Inheritance Disputes: Man Kills Brother After Will Omission
A man has been jailed for 18 years after killing his brother following an intense inheritance dispute.
According to Direct Line research, the number of Wills and probate disputes making their way to HM Courts and Tribunals system increased by 6% in 2018. However, enraged that he had been omitted from his father’s Will following his death in 2015, Richard Martin, 53, took matters into his own hands by killing his brother and claiming the property as his own rather than applying for redress through the courts.
Richard Martin had a difficult relationship with his brother John and their father. After their mother died in 2012, this resulted in Mr Martin demanding that Richard leave the Hemel Hempstead family home where the whole family had lived together since 1971.
At a time after the family family argument, Mr Martin withdrew his youngest son from his Will. John subsequently inherited the £500,000 property and the remainder of the estate when their father died in 2015.
Richard Martin, irate at being left out of the Will, claimed that it was forged by his older brother John, 55.
Having stewed in anger for over three years and armed with a metal bar, Richard Martin left his house on his 53rd birthday, June 9th 2018, with the intention of evicting his brother.
Instead, following a brief and bitter confrontation, Richard bludgeoned his older brother to death before placing his remains in the family shed.
Richard Martin then spent a number of days moving his belongings into the house and walking the family dog.
Suspicions were raised when the usually punctual John Martin failed to turn up for a tennis match. After an initial police visit, Richard Martin confessed to his crimes and has since been sentenced to a minimum jail term of 18 years.
Whilst many disgruntled beneficiaries may not resort to violence or murder, contentious probate is on the rise. The research, carried out by Direct Line Life Insurance, also highlighted that HM Courts and Tribunals received 8,159 caveats to block or amend a grant of probate last year alone.
Additionally, 12.6 million people would be prepared to circumvent a loved ones Will if they feel it does not represent the true feelings and wishes of the deceased.
Detective Inspector Phil Moss from the Bedfordshire, Cambridgeshire and Hertfordshire Major Crime Unit, said:
“Richard has never shown any remorse for the pre-meditated murder of his brother and, after beating John to death, continued as normal – going to work, visiting his local pub and visiting the cinema with a friend.
“He even began moving into the house, which he believed he had a claim to, and slept there at night following John’s death.

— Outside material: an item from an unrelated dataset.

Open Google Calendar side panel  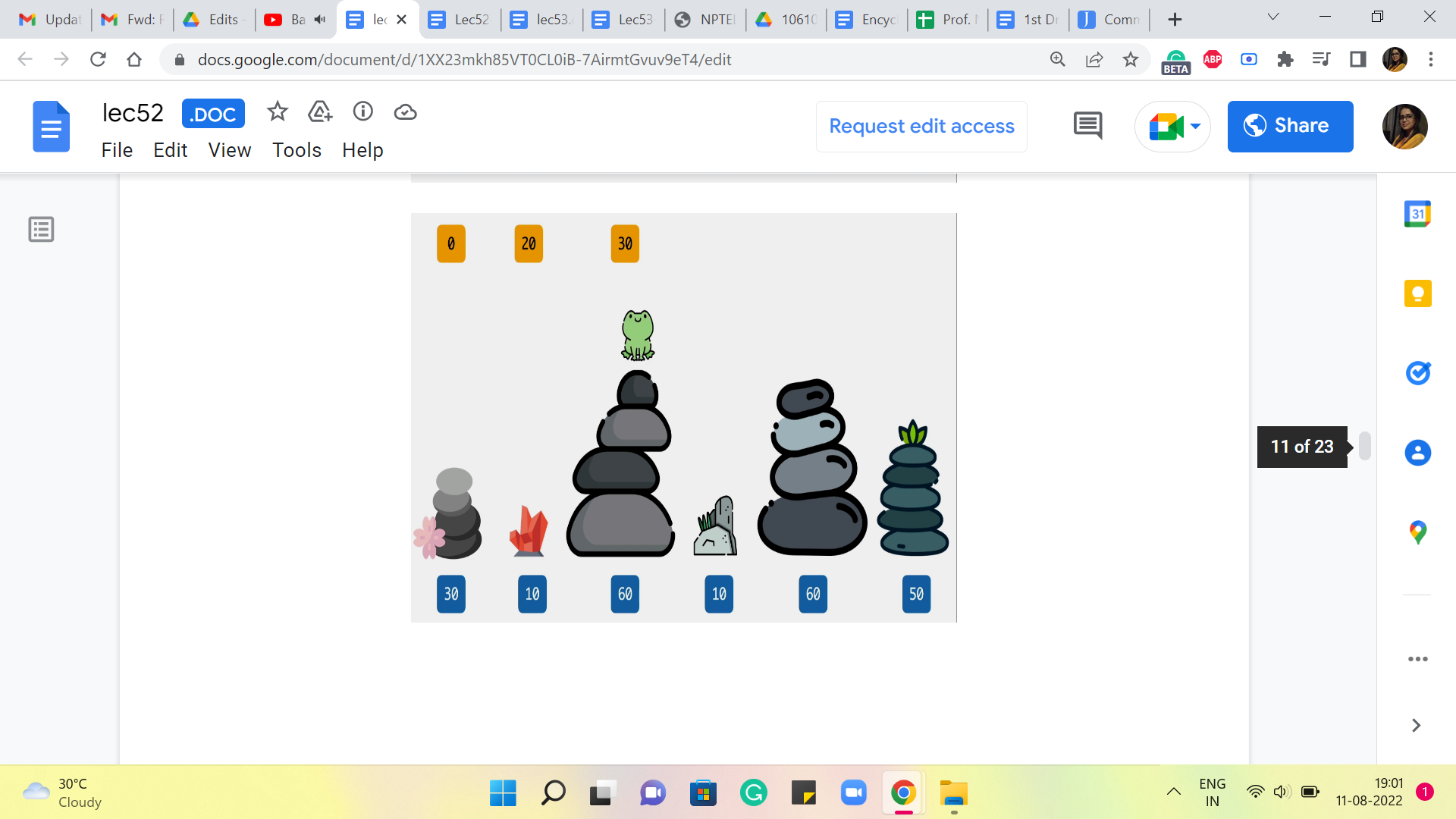coord(1417,215)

“Due to the aggravating factor of Richard killing John for his own gain, the Judge has handed down a significant sentence, which means Richard will be in prison well into his old age.”
Cases like this, and the rise in contested Wills, emphasise the importance of communication between donor and beneficiary on the contents of the Will. Failing to warn the beneficiaries of the inheritance, or lack of it, they should expect could exacerbate the feelings of those concerned.
How many beneficiaries have you found that were shocked at the inheritance bequeathed to them? Would greater communication reduce incidents like this?